Is there such thing as an imaginary (imaginary number)?

Question

In other words... is there such a thing that is to imaginary numbers what imaginary numbers are to real numbers? And could this be expressed as a "complex" type number? If a complex number is in the form x + yi, I guess this would be in the form of x + yi + zj? Does that exist as a concept?

Answer 1

Yes. Numbers akin to perhaps what you have suggested do exist. The Quaternions are a canonical example. Your basic old complex number can be written $a + ib$. Here we have numbers of the form $a + ib + jc + kd$. The rules for multiplying such numbers are discussed on the Wikipedia link above.

These have applications in applied math, especially things requiring three dimensions. Pure maths also uses them sometimes as they form a skew field.

Answer 2

In a sense, yes. There is a number system called the Quaternions, which is an extension of the complex numbers. You can find the Wikipedia page here: http://en.wikipedia.org/wiki/Quaternion

In the complex numbers, we have $i^2 = -1$, but in the quaternions, which extend to $i, j, k$, we still have $i^2 = -1$, but we also have different rules such as $ij = k$ and $jk = i$. This number system plays a large role in simplifying engineering equations, just as complex numbers simplify equations describing electromagnetism and fluid dynamics.

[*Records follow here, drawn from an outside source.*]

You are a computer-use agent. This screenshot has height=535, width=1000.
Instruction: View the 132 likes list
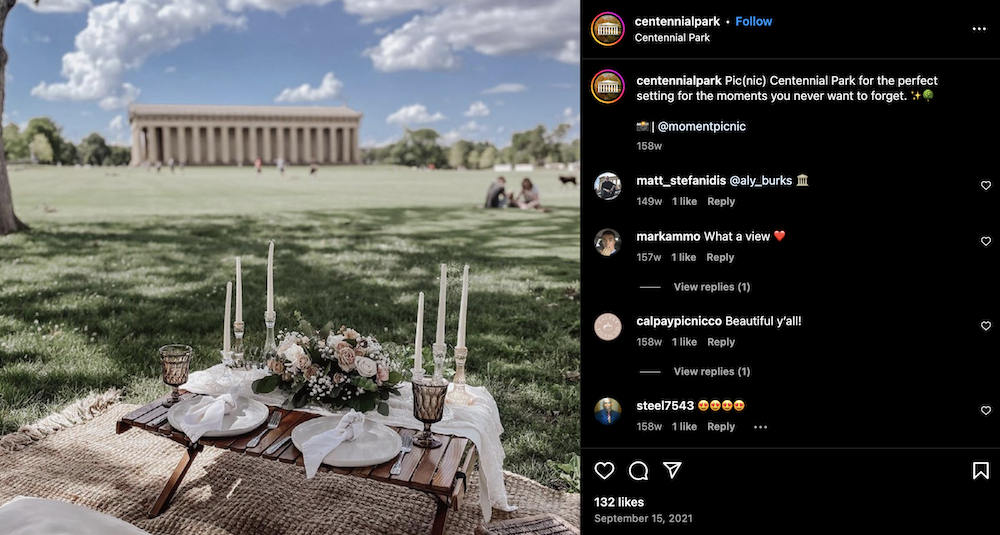[x=619, y=502]
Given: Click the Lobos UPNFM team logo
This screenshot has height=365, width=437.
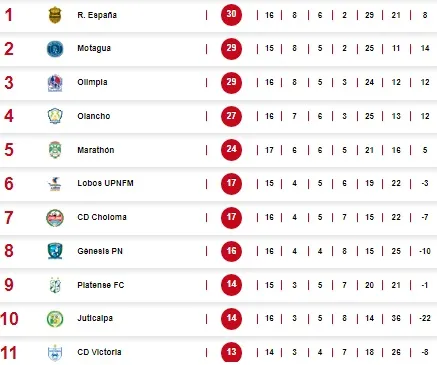Looking at the screenshot, I should click(55, 184).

Certainly, you can extend this system to arbitrarily many variables, so long as the basic rules (axioms) are consistent. And really, that's something mathematicians do: Create structures, give it basic rules, and see what comes out of that.

Answer 3

No there is no such thing. To understand this you have to understand the imaginary unit: $i$ solves the equation $x^2 = -1$--that is $i^2 = -1$. Right away there are is a "problem" because $-i$ solves this equation just as well as $+i$: $\left(-i\right)^2 = (-1)^2i^2 = +1i^2 = -1$ and $\left(+i\right)^2 = (+1)^2i^2 = i^2 = -1$ so which do we choose? Do we choose $-i$ or do we choose $+i$. The answer is we choose neither and instead define $i$--we define $i$ such that $i^2 = -1$--it doesn't matter if we really mean $-i$ or $+i$--we just choose one of those two (we "choose" $+i$ because why carry around the burden of the negative when it's equivalent).

So to say there is an analogue to the complex unit $i$ would mean that there is some value of $x, y \in \mathbb{C}$ such that the following equation cannot be solved with complex numbers such that $x^2 = y$ where $x,y \in \mathbb{C}$. This is not possible, there is a value $x \in \mathbb{C}$ such that $x^2 = y$ for all values in $y\in\mathbb{C}$. We can go further and say that there exists at least one value $x \in \mathbb{C}$ such that for all values of $y \in \mathbb{C}$, $x^n = y$ where $n$ is a natural number (and you could expand to $n$ being a positive real value or a non-zero complex value).

I'm not familiar with these Qauternion values but these sound like higher dimension analogues. I am strictly talking about $1$D values. The imaginary number solves an insolvable problem from $\mathbb{R}^1$. Once we extend $\mathbb{R}^1$ to include $\mathbb{C}^1$ all such problems become solvable.

Answer 4

Right. For some flavor, the complex numbers are perfectly represented by matrices of this pattern: $$ \left( \begin{array}{rr} a & b \\ -b & a \end{array} \right) , $$ with $a,b \in \mathbb R.$ In particular, $$ 1 \rightarrow \left( \begin{array}{rr} 1 & 0 \\ 0 & 1 \end{array} \right) , \; \; \; \; i \rightarrow \left( \begin{array}{rr} 0 & 1 \\ -1 & 0 \end{array} \right) . $$

Once you accept the complex numbers, the quaternions are perfectly represented by matrices of this related pattern: $$ \left( \begin{array}{rr} \alpha & \beta \\ -\bar{\beta} & \bar{\alpha} \end{array} \right) , $$ with $\alpha, \beta \in \mathbb C.$ In particular, $$ 1 \rightarrow \left( \begin{array}{rr} 1 & 0 \\ 0 & 1 \end{array} \right) , \; \; \; \; i \rightarrow \left( \begin{array}{rr} i & 0 \\ 0 & -i \end{array} \right) , \; \; \; \; j \rightarrow \left( \begin{array}{rr} 0 & 1 \\ -1 & 0 \end{array} \right) , \; \; \; \; k \rightarrow \left( \begin{array}{rr} 0 & i \\ i & 0 \end{array} \right) . $$ If you prefer, you can replace the 2 by 2 complex matrices with 4 by 4 real matrices, whereupon all the entries in the matrices for $1,i,j,k$ are $0,\pm 1.$ Just a bit harder to remember.